Last updated:
ID:
1224312
Start date:
26 January 2026
Project status:
Current
Principal investigator:
Mr Naisarg Bhawna Patel
Lead institution:
Vellore Institute of Technology, Vellore, India

Early identification of women at elevated risk of hormone-related cancers remains a key challenge for population health and cancer prevention. Existing risk prediction models typically focus on single cancer types and rely on additive statistical frameworks that may not fully capture complex interactions between genetic, biological, and lifestyle factors.

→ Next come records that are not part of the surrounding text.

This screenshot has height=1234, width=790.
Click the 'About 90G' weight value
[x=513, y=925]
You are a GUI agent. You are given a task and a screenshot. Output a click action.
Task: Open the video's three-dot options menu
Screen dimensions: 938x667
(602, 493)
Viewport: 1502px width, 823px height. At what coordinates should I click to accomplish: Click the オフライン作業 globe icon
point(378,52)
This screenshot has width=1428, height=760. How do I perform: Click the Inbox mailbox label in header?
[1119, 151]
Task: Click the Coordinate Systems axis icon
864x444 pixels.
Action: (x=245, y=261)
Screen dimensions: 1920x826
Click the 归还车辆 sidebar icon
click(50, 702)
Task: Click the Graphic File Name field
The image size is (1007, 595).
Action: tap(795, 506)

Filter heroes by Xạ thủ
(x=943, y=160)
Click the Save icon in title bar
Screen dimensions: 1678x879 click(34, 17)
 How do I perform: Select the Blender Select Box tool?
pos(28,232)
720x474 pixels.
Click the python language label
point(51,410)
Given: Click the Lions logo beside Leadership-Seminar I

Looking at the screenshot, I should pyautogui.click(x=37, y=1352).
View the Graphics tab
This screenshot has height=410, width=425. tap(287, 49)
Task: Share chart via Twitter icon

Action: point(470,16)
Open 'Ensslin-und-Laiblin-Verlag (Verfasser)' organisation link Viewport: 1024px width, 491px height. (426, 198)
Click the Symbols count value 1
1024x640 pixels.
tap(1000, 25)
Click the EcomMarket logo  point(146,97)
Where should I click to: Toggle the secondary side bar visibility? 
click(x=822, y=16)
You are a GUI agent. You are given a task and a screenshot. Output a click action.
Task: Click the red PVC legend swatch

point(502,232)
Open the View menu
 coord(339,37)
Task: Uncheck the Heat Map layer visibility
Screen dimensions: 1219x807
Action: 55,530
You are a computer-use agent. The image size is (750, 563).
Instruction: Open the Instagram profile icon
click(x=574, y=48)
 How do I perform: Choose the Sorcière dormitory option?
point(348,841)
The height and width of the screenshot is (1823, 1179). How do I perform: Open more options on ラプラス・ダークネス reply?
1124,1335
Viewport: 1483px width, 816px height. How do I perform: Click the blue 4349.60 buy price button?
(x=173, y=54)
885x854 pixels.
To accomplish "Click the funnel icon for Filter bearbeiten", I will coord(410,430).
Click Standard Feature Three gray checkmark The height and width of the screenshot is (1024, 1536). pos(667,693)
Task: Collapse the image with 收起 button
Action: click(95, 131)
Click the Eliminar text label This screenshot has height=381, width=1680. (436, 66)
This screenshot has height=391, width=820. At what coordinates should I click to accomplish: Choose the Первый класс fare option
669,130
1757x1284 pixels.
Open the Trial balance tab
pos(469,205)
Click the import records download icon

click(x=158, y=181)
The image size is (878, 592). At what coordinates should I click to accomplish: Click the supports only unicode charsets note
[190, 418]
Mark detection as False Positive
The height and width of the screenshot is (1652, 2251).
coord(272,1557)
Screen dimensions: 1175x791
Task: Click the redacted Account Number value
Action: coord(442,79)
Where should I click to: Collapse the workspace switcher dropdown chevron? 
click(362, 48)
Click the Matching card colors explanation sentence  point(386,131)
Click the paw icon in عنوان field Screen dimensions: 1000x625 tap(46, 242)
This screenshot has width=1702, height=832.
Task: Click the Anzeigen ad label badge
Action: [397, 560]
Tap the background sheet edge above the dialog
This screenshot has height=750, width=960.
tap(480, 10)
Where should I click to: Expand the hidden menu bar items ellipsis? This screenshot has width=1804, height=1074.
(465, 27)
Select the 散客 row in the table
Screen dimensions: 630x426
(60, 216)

This project aims to develop an explainable machine learning framework to predict 5- and 10-year incident risk of breast, ovarian, and endometrial cancers using longitudinal data from UK Biobank. The central research questions are:
(1) Can non-linear integration of polygenic risk scores, circulating blood biomarkers, reproductive history, and lifestyle factors improve risk prediction compared to traditional models?
(2) Which risk drivers are shared across female hormone-related cancers, and identify the cancer-specific biomarkers for further analysis?
(3) How do key risk contributors differ across menopausal status and follow-up time horizons?

We propose to train a machine learning model using time-aware case-control sampling, with hyperparameter optimisation performed using Optuna. Model performance will be evaluated using discrimination and calibration metrics. It will also be benchmarked against other previously published models. To ensure transparency and clinical interpretability, SHapley Additive exPlanations (SHAP) will be used to identify and quantify individual-level and subgroup-level risk drivers.

External validation will be conducted through temporal splits and stratified analyses by menopausal status. The study will not involve re-contacting participants or returning individual results.

This research has the potential to provide a transparent, scalable framework for women’s cancer risk stratification, supporting evidence-based prevention strategies and contributing to the development of precision screening approaches in population cohorts.